However, some have argued that the case for execution isn't primarily a matter of deterrence or even expense, it is a matter of retributive justice. I do accept C. S. Lewis's claim that it is extremely perilous to remove the question of desert from sentencing.
It should be the first consideration, though surely not the only consideration. I am quite sure that Lewis would have also endorsed this comment, which his friend J. R. R. Tolkien put into the mouth of Gandalf:
“Deserves it! I daresay he does. Many that live deserve death. And some that die deserve life. Can you give it to them? Then do not be too eager to deal out death in judgement. For even the very wise cannot see all ends.”

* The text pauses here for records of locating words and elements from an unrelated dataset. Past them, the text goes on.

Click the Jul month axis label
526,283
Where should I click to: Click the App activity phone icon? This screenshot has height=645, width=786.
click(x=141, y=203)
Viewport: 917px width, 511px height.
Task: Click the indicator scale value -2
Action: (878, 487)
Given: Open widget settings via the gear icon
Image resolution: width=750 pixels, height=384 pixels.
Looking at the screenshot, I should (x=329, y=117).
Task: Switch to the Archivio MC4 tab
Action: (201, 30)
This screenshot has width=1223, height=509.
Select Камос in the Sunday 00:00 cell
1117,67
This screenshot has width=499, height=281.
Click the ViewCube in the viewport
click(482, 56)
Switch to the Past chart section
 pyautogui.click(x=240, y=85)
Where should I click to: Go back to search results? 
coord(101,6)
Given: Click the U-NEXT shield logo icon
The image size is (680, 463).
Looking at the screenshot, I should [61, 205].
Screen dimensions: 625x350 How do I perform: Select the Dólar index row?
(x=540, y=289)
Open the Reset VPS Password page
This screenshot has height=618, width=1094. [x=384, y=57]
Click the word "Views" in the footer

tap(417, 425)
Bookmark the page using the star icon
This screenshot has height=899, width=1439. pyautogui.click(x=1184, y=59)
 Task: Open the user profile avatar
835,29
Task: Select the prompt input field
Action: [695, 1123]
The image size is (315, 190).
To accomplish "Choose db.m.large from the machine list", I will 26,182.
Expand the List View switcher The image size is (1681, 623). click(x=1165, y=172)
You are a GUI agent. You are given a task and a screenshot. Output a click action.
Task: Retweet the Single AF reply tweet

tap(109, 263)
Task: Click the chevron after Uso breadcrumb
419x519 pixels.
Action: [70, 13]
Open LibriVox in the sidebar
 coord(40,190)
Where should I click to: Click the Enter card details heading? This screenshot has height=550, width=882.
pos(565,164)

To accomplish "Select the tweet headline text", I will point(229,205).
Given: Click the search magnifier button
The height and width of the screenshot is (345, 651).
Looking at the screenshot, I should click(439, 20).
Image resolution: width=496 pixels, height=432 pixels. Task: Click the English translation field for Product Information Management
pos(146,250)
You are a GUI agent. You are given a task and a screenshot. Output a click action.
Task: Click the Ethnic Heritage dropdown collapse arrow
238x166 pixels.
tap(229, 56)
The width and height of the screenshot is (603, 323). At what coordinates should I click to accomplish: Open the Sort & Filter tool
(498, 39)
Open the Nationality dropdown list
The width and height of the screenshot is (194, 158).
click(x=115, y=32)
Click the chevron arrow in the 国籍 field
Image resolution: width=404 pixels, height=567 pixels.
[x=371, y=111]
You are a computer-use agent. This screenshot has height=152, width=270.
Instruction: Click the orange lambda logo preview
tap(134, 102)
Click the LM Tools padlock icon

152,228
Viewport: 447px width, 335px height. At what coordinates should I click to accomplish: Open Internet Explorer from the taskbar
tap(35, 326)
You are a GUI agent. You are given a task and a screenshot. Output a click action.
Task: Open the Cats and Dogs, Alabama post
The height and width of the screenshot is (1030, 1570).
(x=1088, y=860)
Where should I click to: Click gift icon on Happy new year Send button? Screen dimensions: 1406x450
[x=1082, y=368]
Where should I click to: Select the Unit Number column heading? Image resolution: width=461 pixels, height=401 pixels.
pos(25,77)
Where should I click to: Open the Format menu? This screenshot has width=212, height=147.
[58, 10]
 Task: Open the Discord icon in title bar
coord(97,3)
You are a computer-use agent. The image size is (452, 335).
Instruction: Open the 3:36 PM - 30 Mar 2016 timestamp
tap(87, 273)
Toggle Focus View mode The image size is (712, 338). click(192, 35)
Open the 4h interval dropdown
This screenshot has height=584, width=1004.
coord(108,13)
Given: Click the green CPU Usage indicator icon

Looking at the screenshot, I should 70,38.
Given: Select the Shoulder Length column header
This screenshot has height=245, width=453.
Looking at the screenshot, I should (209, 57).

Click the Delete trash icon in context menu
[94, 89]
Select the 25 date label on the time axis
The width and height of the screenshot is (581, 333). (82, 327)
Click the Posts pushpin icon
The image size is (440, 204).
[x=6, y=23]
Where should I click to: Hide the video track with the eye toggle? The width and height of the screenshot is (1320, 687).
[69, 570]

The retributive theory of punishment requires that we deprive the criminal of happiness to a degree commensurate to the wrongness of their acts. In order to fit the crime, the punishment does not need to resemble the crime. We wouldn't use that principle in the case of rape and torture, so why use it for murder? In order for the argument to go through that the death penalty uniquely meets the requirement of giving a criminal his just deserts, you need an argument other than the argument from resemblance, and I don't know what that would be. Executions are quick and physically painless, which was probably not true of the death of the victim of murder. The person executed knows for a long time that this is coming, which again would not be true of the victim. So, once we are deprived of the argument that a punishment that resembles the crime best fits the crime, how do we show that the death penalty is the best way of exacting retribution?